* _Document excerpt_:

-------

March 30, 2025

“In Between Lost and Found”

Luke 15: 1-10

Do you remember the first time you got lost? I do. I was about 4 years old and went shopping with my mom and sister. We were in a clothing store, and my mom and sis were looking for clothes. I, of course, was bored and fidgety, as most four-year-old children are. While my mom and sister were looking at dresses, etc., I started wandering. I noticed that I was just the right height to walk into a rack of clothing and disappear. Furthermore, I could transition from one rack of clothing to another. It was like suddenly being in a different world, along the lines of C.S. Lewis and the wardrobe that transported you to Narnia. I found myself getting lost in the bright colors and feeling the different fabrics with my hands as I disappeared into each successive rack of clothing. I felt as though I had been gone for hours as I explored one rack after another.

At some point, I thought to myself, “I wonder if Mom and Debbi are done yet,” and peeked my head out of the rack of clothing I was in. The store looked “Different.” My mother and sister were nowhere to be found. Suddenly, I had the feeling in my stomach, almost like falling. I began to panic, and it wasn’t long before the tears started to flow, as I began my desperate search for someone or something that looked familiar. I was lost and I knew it.

I did remember my mother telling me at some point that if I ever did get lost in a store, to find someone who worked there and ask for help. So, I began to look for someone who worked at the store. I found a cashier and approached her while still crying. I said to her, “I’ve lost my moooooom!” The woman asked my name, and I told her. She then said over the loudspeaker at the store, “Will the mother of Danny Fowler please come to the cash register?”  My mother showed up pretty quickly and said, “THERE you are!”  With a smile on her face, she messed my hair up a bit and hugged me. Suddenly, all was right with the world. Although I thought I had been lost for hours, it was more likely about 5-10 minutes. However long I was lost, it sure felt good to be found.

In today’s section from Luke’s gospel, we have two parables about being lost and found. There is a theme here of being lost, being found, and the joy that comes from being found.

-------

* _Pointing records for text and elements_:
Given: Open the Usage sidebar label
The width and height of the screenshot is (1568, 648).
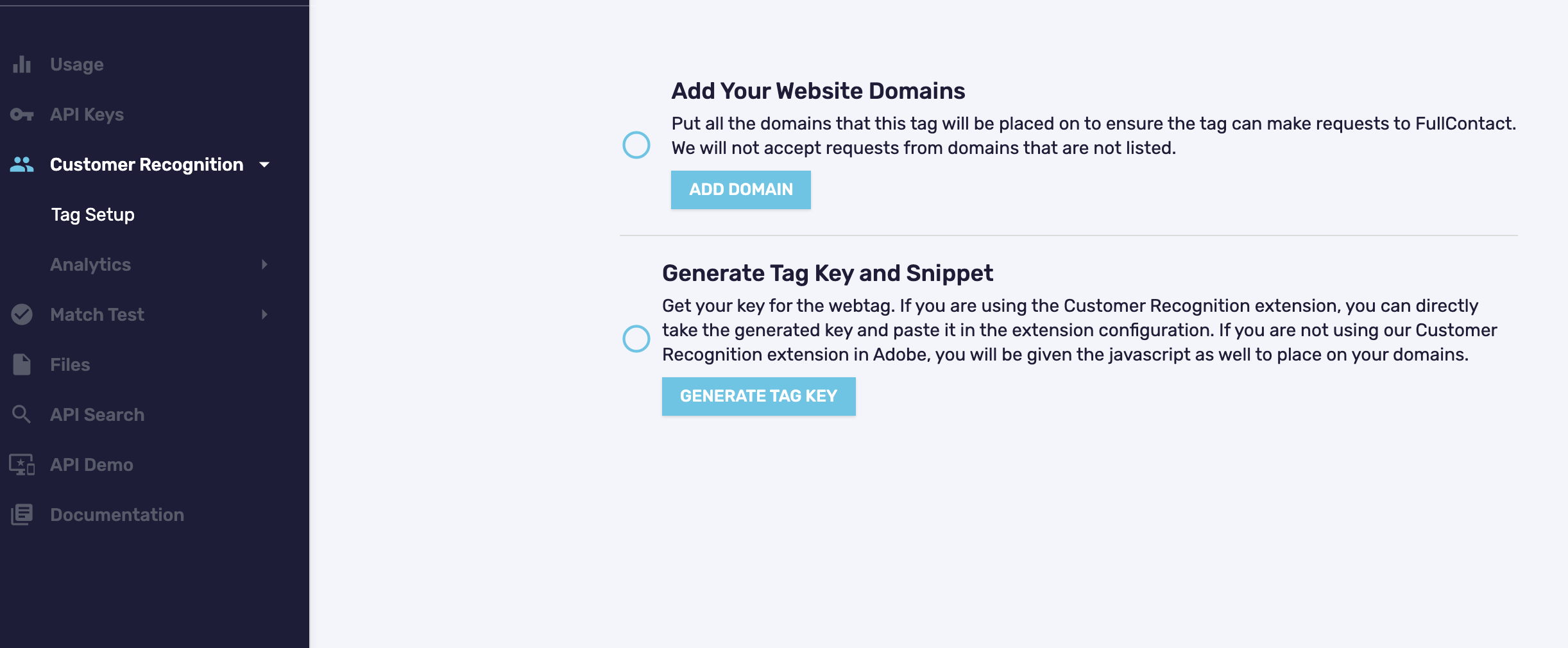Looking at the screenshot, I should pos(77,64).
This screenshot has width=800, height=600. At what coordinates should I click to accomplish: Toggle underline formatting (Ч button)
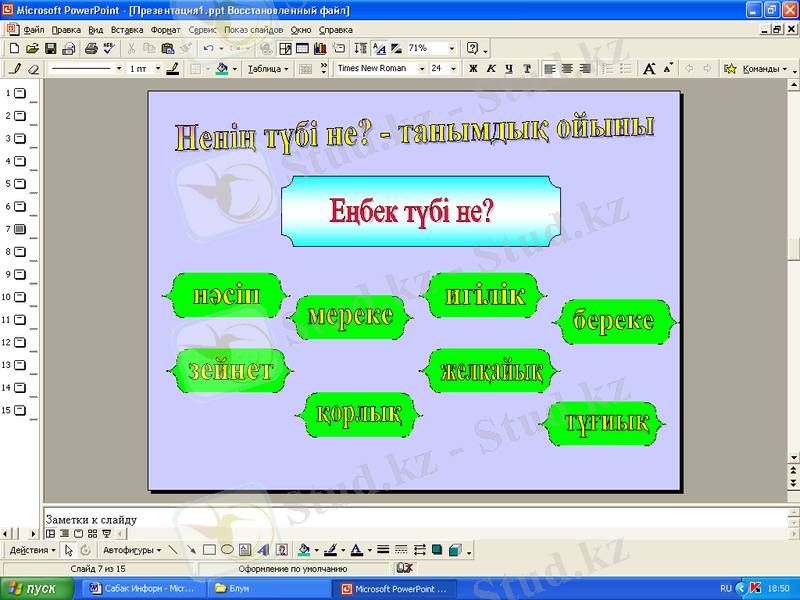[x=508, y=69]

-------

From the sermon, extract the passage between "Do you remember" and "rack after another.", inclusive.

* _Output below_:
Do you remember the first time you got lost? I do. I was about 4 years old and went shopping with my mom and sister. We were in a clothing store, and my mom and sis were looking for clothes. I, of course, was bored and fidgety, as most four-year-old children are. While my mom and sister were looking at dresses, etc., I started wandering. I noticed that I was just the right height to walk into a rack of clothing and disappear. Furthermore, I could transition from one rack of clothing to another. It was like suddenly being in a different world, along the lines of C.S. Lewis and the wardrobe that transported you to Narnia. I found myself getting lost in the bright colors and feeling the different fabrics with my hands as I disappeared into each successive rack of clothing. I felt as though I had been gone for hours as I explored one rack after another.